The Health Foundation’s COVID-19 impact inquiry is exploring the pandemic’s implications for health and health inequalities across the UK with a focus on three time periods in relation to the pandemic – before, during and after. It will also shine a light on groups who have been disproportionately affected, hearing from a diverse set of voices across the UK to inform its robust analysis. 

Findings from the inquiry will report in July 2021, but here we share the latest learning. 

Understanding long COVID 

In the UK, an estimated 1.1 million people have reported symptoms lasting for more than four weeks after their first suspected COVID-19 infection. That's 1 in 5 people who tested positive for the virus. The COVID-19 impact inquiry team has reviewed emerging evidence on long COVID, summarising their findings to date and what they mean for the nation’s health in this blog.  

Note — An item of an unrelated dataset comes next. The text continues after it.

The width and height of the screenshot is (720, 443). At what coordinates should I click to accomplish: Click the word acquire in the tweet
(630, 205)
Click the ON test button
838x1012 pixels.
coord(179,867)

Evidence shows that many people report experiencing symptoms for more than six months – commonly fatigue, breathlessness and headaches. There is also emerging evidence that the effects of long COVID may be different and more severe for people who have been admitted to hospital or intensive care.    

Long COVID does not affect everyone equally, with the impacts differing by age, gender and pre-existing health status. Prevalence is higher in the most deprived areas compared to the least deprived areas. 

In addition to the health implications, long COVID also carries social consequences for individuals and their families. It can affect many aspects of day-to-day life, such as the ability to work or caring responsibilities. 

An unequal toll on mental health  

The mental health impact of the pandemic is still emerging and we know that psychological trauma can take time to reveal itself. However, it’s clear that the past year has had a massive impact on people’s mental health, as summarised in this recent blog by Vanessa Pinfold from the McPin Foundation.  

The mental health effects of the pandemic have not been the same for everyone. And in this unique period of national reflection, we should focus on groups who were struggling both before and during the pandemic.  

Vanessa welcomes the increased public awareness of and attention on mental health the pandemic has prompted. She outlines what our response should be in order to address mental health at different levels – system and society, community and neighbourhood, individual and household. 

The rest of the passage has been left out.